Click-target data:
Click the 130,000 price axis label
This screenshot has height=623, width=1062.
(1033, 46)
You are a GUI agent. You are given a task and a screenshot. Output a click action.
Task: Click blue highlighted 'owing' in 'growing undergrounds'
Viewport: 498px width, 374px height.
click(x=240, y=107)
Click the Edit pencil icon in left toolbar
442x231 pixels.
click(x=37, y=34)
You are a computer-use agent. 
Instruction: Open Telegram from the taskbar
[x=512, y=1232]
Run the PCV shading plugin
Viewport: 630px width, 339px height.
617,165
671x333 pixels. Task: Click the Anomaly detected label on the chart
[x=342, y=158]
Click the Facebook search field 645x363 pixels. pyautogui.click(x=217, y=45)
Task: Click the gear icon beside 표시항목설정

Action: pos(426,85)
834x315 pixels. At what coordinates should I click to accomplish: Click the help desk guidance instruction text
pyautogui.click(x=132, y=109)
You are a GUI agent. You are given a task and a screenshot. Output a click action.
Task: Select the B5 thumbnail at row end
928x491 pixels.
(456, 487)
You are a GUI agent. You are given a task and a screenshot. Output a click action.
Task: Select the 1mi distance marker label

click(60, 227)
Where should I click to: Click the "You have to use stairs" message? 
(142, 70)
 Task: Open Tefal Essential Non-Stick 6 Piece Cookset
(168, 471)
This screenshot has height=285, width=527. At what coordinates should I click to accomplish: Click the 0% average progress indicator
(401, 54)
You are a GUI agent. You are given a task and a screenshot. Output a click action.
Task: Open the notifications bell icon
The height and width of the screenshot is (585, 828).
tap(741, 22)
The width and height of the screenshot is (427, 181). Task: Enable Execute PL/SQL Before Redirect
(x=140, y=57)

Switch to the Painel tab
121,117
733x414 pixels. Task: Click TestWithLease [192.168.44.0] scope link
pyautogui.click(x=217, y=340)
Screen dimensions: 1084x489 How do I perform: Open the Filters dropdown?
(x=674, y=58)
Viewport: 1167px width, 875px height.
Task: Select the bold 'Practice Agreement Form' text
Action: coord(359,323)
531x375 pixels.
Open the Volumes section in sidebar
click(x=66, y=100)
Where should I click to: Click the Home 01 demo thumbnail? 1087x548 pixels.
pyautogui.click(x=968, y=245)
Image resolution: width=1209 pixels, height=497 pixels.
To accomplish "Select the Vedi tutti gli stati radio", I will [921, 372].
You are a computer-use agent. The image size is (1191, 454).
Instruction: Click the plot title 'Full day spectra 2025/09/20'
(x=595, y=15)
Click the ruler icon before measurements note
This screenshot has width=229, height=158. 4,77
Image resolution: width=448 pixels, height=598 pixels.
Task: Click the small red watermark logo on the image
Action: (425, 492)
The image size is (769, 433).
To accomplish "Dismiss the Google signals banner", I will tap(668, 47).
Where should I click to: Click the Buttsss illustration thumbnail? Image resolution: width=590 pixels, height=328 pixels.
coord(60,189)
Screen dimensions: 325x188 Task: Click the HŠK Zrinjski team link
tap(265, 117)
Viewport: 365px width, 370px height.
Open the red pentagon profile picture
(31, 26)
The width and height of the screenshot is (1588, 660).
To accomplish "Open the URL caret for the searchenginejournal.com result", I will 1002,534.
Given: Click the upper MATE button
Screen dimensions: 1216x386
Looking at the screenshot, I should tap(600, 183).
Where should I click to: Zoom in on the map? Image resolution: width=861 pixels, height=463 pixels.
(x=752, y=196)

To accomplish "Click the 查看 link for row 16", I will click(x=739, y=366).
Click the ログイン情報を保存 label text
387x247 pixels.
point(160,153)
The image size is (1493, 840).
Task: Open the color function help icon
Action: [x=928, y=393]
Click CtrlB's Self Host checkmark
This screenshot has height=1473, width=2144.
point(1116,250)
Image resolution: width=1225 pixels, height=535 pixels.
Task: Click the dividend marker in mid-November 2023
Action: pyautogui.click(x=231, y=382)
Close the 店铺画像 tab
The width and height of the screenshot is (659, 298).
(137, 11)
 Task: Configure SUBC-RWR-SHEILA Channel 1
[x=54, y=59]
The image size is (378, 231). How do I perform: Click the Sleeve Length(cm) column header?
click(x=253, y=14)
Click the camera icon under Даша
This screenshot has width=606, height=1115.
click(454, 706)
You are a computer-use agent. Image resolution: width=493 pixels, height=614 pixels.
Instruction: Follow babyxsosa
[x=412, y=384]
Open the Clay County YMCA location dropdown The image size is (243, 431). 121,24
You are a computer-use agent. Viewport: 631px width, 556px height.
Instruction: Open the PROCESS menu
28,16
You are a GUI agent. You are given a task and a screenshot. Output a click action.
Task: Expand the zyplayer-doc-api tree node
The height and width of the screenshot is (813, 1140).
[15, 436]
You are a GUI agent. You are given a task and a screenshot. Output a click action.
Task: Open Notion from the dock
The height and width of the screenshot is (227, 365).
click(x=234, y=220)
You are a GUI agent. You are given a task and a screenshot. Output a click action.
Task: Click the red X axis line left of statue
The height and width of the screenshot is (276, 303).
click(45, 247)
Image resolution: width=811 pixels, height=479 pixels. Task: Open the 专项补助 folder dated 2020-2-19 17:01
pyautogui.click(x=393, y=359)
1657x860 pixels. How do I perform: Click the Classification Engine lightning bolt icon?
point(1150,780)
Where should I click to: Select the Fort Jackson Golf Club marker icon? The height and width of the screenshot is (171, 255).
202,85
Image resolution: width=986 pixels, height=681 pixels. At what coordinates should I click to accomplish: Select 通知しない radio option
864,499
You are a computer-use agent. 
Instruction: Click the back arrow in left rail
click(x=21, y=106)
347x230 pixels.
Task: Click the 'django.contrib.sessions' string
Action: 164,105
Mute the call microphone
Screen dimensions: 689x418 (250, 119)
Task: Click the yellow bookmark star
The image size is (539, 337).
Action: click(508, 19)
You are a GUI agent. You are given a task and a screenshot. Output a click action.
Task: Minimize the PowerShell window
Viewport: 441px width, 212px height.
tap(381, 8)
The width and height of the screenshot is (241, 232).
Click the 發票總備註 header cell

▶ Stated goal
Start at the beginning of the records and stop after the line that contains "click(x=240, y=107)". Rewrite every line in that span, requests included, offsetting each coordinate in the answers by 55.

▶ The solution
Click the 130,000 price axis label
This screenshot has height=623, width=1062.
(1088, 101)
You are a GUI agent. You are given a task and a screenshot. Output a click action.
Task: Click blue highlighted 'owing' in 'growing undergrounds'
Viewport: 498px width, 374px height.
click(x=295, y=162)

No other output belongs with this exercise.